**What the task asks:** Copy the rows between the line holding "Given: Select the Time zone tab" and the line holding "Action: coord(524,420)", both included, word for word.

**Data section:**
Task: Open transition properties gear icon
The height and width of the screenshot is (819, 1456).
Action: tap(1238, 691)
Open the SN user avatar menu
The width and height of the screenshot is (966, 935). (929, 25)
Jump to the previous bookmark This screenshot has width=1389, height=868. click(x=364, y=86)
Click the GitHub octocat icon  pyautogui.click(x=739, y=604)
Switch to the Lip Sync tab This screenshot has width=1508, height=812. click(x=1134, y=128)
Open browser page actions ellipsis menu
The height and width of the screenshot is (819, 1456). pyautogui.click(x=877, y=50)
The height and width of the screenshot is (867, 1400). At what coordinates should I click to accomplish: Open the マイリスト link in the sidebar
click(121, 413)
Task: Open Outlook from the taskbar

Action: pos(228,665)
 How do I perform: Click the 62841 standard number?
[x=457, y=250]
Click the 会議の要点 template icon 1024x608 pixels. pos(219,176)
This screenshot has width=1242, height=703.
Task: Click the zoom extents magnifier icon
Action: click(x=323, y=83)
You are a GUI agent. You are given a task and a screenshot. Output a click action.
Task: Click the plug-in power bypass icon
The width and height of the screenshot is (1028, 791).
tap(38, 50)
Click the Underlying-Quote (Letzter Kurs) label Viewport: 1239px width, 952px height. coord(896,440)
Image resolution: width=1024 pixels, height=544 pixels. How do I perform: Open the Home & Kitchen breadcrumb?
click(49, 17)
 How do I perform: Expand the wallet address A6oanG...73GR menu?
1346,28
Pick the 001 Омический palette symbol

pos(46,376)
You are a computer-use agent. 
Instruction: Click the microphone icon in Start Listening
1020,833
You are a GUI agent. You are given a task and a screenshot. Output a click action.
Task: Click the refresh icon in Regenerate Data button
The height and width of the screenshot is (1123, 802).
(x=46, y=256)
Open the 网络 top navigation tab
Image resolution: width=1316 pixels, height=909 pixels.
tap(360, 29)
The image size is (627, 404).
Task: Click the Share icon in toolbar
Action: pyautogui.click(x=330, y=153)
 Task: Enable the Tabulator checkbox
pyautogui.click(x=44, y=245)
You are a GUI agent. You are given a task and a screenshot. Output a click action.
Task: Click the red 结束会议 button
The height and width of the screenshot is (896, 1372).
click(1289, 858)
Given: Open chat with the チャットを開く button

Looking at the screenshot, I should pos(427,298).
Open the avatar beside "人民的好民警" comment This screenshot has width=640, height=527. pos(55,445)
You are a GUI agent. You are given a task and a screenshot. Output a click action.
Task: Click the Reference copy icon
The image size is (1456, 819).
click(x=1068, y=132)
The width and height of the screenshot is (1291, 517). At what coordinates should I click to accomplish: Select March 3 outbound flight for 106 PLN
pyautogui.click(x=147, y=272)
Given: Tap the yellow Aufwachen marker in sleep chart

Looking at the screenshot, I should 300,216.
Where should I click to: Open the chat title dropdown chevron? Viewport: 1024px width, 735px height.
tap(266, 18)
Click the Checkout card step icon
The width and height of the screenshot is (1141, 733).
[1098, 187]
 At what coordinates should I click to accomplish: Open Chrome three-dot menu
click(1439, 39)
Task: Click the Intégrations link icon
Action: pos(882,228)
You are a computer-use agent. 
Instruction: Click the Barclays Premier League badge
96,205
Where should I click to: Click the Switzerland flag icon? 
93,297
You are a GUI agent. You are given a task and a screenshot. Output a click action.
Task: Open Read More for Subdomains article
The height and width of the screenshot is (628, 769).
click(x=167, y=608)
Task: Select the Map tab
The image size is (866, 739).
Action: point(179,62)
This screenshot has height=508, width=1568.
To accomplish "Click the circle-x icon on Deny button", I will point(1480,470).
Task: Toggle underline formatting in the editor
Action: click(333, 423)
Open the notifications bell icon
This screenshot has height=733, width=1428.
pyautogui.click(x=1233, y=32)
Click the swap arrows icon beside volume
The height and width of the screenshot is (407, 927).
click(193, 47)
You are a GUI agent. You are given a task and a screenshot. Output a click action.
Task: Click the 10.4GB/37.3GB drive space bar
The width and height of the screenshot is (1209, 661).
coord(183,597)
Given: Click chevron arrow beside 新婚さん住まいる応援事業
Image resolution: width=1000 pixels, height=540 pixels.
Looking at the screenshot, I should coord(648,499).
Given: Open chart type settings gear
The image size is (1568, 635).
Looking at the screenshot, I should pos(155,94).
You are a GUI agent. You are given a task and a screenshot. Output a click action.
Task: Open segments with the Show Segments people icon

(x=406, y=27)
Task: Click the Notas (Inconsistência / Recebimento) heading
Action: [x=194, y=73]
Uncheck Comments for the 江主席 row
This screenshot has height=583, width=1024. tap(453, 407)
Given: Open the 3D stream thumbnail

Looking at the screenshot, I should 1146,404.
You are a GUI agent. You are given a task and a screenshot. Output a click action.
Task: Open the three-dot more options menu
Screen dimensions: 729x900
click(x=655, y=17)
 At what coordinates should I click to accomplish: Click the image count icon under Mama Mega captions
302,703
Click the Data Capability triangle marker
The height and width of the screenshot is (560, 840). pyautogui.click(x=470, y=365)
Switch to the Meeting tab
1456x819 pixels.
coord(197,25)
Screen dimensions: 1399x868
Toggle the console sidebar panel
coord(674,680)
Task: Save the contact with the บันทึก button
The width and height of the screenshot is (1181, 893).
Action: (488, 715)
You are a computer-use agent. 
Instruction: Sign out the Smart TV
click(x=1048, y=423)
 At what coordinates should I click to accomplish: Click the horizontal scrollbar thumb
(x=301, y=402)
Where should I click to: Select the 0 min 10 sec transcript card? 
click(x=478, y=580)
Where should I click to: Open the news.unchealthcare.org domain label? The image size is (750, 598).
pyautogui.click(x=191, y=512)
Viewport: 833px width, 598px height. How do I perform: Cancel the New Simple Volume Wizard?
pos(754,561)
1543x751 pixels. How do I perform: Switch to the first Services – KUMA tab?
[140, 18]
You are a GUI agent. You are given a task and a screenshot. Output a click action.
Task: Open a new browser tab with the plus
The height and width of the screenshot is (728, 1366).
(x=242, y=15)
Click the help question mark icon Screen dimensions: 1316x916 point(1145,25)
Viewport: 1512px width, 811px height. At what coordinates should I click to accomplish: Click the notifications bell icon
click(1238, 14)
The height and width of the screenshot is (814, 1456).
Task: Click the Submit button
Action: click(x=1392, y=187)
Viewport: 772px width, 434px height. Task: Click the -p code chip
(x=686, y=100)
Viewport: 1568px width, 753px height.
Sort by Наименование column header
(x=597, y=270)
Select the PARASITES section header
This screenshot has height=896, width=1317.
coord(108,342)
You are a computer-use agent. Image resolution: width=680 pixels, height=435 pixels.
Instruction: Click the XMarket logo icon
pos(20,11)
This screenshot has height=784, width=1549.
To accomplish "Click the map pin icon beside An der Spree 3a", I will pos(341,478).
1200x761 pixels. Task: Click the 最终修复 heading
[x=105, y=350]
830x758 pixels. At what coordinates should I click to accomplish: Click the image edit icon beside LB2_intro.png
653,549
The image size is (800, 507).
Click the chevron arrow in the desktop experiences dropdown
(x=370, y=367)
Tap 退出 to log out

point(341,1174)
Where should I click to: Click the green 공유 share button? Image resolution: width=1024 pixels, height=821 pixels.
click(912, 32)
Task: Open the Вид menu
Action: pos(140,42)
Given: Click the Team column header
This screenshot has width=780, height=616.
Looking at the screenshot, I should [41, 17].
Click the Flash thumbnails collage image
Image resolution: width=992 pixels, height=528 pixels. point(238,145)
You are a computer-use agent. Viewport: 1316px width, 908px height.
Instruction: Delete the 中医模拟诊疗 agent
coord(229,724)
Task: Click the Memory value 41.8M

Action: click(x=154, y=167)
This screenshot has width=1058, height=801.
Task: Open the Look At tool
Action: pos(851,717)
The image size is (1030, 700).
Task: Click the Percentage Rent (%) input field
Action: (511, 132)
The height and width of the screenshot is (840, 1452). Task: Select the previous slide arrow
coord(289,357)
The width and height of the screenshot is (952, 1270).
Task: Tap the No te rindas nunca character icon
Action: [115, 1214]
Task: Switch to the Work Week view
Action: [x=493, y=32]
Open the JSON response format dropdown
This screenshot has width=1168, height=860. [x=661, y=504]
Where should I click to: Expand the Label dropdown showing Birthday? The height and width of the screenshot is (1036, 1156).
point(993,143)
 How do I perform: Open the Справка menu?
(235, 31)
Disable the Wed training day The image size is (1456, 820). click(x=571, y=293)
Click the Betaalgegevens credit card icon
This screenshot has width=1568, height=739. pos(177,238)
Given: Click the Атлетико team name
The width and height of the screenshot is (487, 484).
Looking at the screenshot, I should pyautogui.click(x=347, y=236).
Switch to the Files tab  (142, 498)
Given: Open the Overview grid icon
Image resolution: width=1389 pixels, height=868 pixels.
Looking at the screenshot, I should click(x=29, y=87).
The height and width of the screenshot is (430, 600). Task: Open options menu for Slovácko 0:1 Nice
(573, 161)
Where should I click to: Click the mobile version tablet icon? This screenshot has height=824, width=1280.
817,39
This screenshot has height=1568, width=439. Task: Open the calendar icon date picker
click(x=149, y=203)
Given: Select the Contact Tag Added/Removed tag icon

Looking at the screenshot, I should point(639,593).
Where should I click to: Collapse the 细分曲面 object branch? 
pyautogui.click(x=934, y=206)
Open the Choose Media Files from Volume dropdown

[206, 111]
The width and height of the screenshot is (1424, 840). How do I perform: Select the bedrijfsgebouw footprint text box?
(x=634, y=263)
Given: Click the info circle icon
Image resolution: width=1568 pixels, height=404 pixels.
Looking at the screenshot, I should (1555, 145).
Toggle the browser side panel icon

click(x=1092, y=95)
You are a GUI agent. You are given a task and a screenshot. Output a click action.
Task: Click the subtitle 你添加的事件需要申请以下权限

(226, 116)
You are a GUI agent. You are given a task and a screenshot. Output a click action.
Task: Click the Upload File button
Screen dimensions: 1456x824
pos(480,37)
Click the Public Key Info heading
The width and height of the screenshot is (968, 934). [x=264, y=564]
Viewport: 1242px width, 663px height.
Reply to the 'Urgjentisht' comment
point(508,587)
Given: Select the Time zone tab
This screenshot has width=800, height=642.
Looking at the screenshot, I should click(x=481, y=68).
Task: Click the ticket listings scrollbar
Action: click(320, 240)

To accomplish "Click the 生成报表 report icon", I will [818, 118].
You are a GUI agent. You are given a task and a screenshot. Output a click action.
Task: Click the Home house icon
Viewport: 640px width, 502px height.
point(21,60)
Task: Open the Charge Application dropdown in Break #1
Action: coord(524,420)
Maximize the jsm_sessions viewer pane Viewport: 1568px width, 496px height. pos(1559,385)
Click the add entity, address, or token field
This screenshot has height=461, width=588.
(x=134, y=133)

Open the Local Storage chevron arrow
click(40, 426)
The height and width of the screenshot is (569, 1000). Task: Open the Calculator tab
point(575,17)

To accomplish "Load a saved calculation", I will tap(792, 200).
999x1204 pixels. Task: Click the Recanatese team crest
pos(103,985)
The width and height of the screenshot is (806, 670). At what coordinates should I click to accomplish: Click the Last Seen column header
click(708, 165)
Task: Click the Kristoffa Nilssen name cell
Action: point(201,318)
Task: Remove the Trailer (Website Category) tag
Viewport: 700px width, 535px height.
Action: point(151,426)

**Task output:**
Given: Select the Time zone tab
This screenshot has width=800, height=642.
Looking at the screenshot, I should click(x=481, y=68).
Task: Click the ticket listings scrollbar
Action: click(320, 240)

To accomplish "Click the 生成报表 report icon", I will [818, 118].
You are a GUI agent. You are given a task and a screenshot. Output a click action.
Task: Click the Home house icon
Viewport: 640px width, 502px height.
point(21,60)
Task: Open the Charge Application dropdown in Break #1
Action: coord(524,420)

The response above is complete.